### YOUR TASK
All lines in the data bearing the string "agent" should be identified and copied.
▶
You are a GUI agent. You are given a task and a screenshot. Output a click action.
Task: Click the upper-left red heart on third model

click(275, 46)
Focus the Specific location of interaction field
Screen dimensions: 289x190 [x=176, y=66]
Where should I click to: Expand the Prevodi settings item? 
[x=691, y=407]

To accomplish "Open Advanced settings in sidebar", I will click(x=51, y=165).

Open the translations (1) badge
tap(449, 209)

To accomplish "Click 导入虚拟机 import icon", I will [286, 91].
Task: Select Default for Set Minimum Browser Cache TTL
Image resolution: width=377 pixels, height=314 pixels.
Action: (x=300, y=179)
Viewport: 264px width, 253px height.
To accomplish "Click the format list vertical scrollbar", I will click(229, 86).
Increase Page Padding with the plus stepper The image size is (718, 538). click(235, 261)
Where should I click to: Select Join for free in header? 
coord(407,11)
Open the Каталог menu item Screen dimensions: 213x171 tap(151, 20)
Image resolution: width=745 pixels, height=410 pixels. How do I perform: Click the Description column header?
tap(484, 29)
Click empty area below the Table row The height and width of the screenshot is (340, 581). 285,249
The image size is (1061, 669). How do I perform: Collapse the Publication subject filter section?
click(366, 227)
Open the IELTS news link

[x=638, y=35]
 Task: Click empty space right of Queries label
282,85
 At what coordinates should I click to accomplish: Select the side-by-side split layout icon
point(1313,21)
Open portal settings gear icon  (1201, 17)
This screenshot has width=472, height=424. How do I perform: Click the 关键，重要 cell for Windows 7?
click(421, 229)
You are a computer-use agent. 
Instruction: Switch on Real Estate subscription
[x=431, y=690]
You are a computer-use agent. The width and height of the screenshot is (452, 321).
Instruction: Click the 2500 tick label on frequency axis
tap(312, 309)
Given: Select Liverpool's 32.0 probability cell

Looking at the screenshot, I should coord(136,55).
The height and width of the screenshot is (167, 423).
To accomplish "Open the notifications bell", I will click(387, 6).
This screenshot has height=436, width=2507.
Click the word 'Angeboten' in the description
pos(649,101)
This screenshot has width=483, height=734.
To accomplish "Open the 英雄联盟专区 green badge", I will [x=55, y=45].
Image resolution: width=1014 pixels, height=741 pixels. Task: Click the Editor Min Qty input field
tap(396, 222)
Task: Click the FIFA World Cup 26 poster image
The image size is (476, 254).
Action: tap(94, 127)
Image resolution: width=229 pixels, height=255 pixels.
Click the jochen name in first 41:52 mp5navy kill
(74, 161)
◀
### OUTPUT
You are a GUI agent. You are given a task and a screenshot. Output a click action.
You are a computer-use agent. 
You are a computer-use agent. The width and height of the screenshot is (452, 321).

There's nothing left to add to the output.